Your net worth represents your financial wealth. Over the course of your career, you want to build a high enough net worth to be able to comfortably retire. Because in retirement, you’ll live on a combination of passive income from your investments, gradually selling off assets, and possibly Social Security benefits. Ideally you can do this without the risk of running out of money before you kick the bucket. 

So, net worth offers a yardstick to measure your progress toward financial independence and retirement. But it also determines your ability to buy a home, help your kids with college tuition, and every other aspect of your financial life. 

Note that your income doesn’t appear anywhere in your net worth. I’ve known high-income earners who spend every penny they earn, and have a negative net worth. I’ve also known people who earn a modest income but who maintain a high savings rate, and have built a high net worth. 

Your net worth is a financial snapshot of your total wealth at one moment of time. It does not measure your cash flow. 


How to Calculate Your Net Worth

The math involved in calculating net worth is as simple as it gets: addition and subtraction. 

You literally add up all your assets, then add up all your liabilities, then subtract your total liabilities from your total assets. 

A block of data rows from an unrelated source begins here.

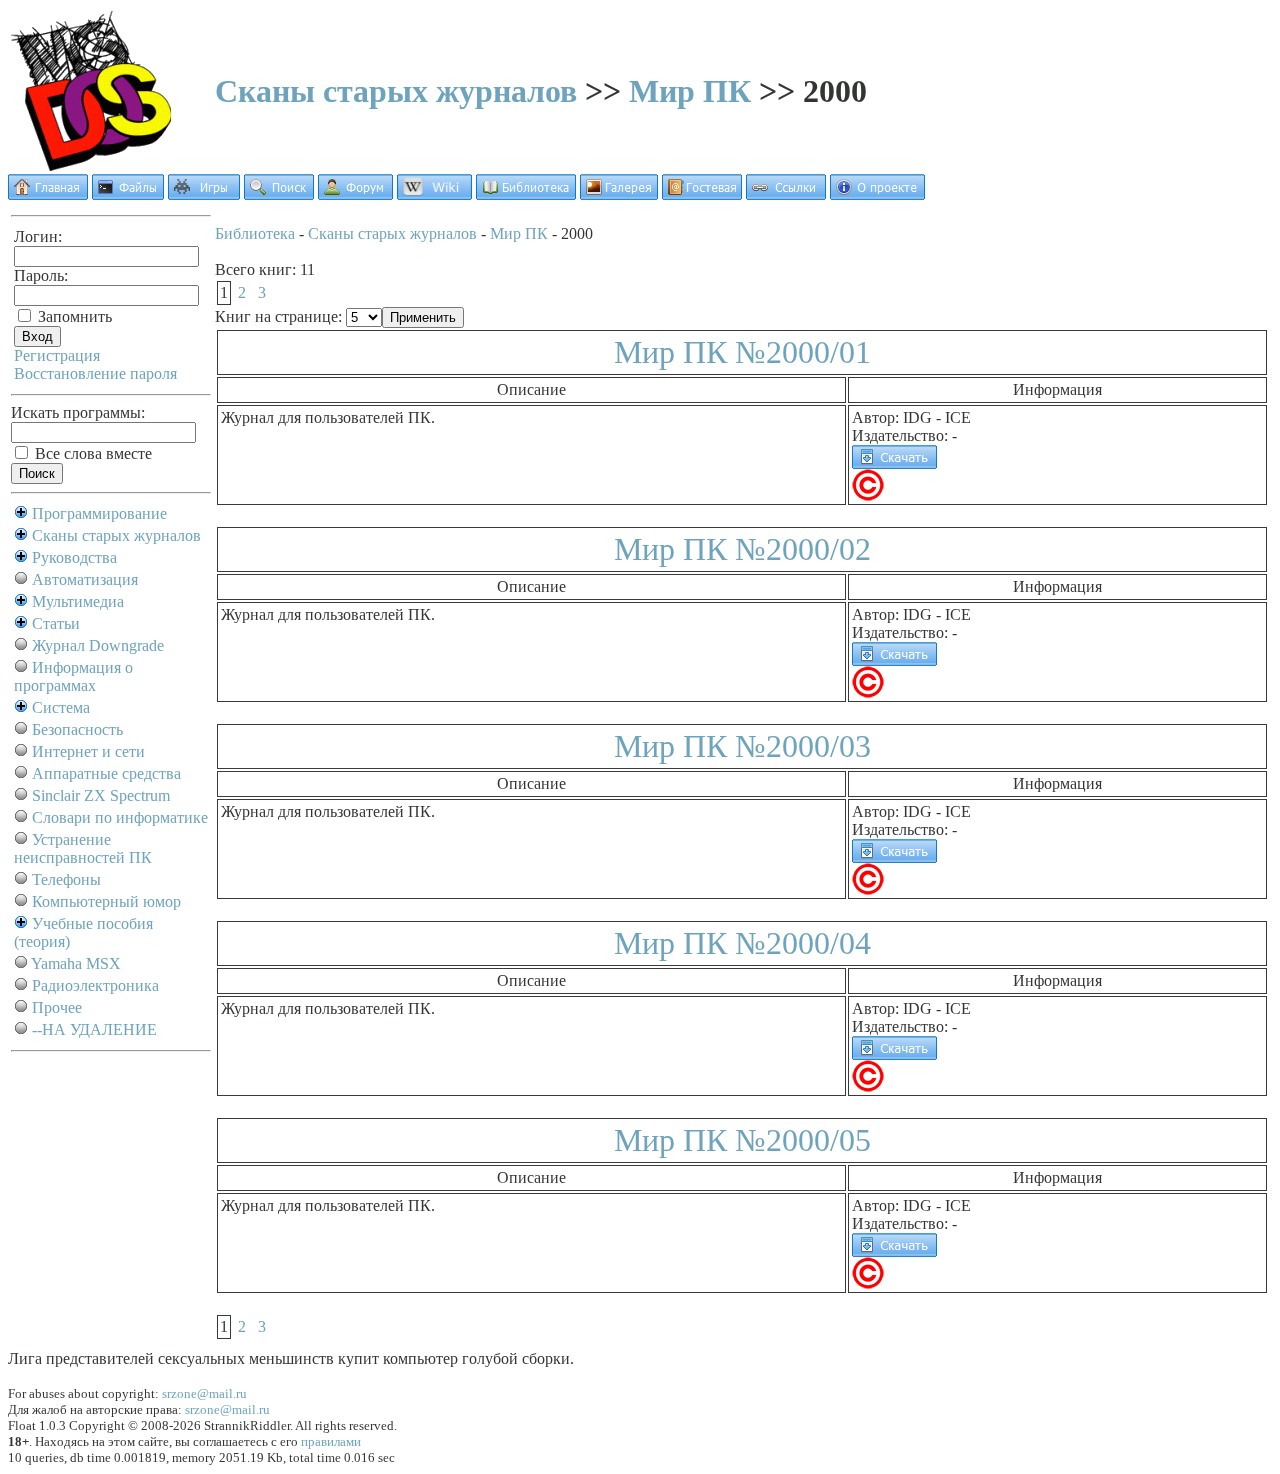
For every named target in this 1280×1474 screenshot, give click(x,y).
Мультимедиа (78, 601)
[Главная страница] (48, 194)
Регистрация (57, 355)
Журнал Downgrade (98, 645)
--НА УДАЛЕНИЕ (94, 1029)
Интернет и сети (88, 751)
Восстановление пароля (95, 373)
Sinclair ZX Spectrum (101, 795)
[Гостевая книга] (702, 194)
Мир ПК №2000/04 (742, 943)
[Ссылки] (786, 194)
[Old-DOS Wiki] (434, 194)
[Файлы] (128, 194)
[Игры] (204, 194)
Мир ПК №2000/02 (742, 549)
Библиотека (255, 233)
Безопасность (77, 729)
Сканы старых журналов (396, 91)
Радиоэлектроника (95, 985)
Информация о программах (73, 676)
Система (61, 707)
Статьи (56, 623)
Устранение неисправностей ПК (83, 848)
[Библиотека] (526, 194)
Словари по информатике (120, 817)
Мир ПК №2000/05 (742, 1140)
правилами (331, 1441)
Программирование (99, 513)
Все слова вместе (91, 453)
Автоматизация (85, 579)
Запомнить (73, 316)
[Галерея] (619, 194)
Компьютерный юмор (106, 901)
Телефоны (66, 879)
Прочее (57, 1007)
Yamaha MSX (76, 963)
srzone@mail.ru (204, 1393)
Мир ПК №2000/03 (742, 746)
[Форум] (355, 194)
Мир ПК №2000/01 (742, 352)
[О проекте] (877, 194)
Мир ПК (690, 91)
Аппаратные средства (106, 773)
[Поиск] (279, 194)
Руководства (74, 557)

Still, not everyone has a clear sense for what counts as an asset versus a liability. Here’s a quick overview of personal assets versus liabilities. 

Assets

Your assets include everything you own that has monetary value. They may be liquid like a checking account or non-liquid like your home. A liquid asset simply means you don’t have to sell it first to realize its monetary value. 

A few common examples of assets are:

Because the value of personal property like artwork and jewelry can be highly subjective, only include them as assets if you have had them professionally appraised.

Liabilities

Liabilities, unlike assets, represent debts or balances you owe to others. Your total liabilities aren’t determined by monthly payments owed, but rather by the entire debt balance owed. 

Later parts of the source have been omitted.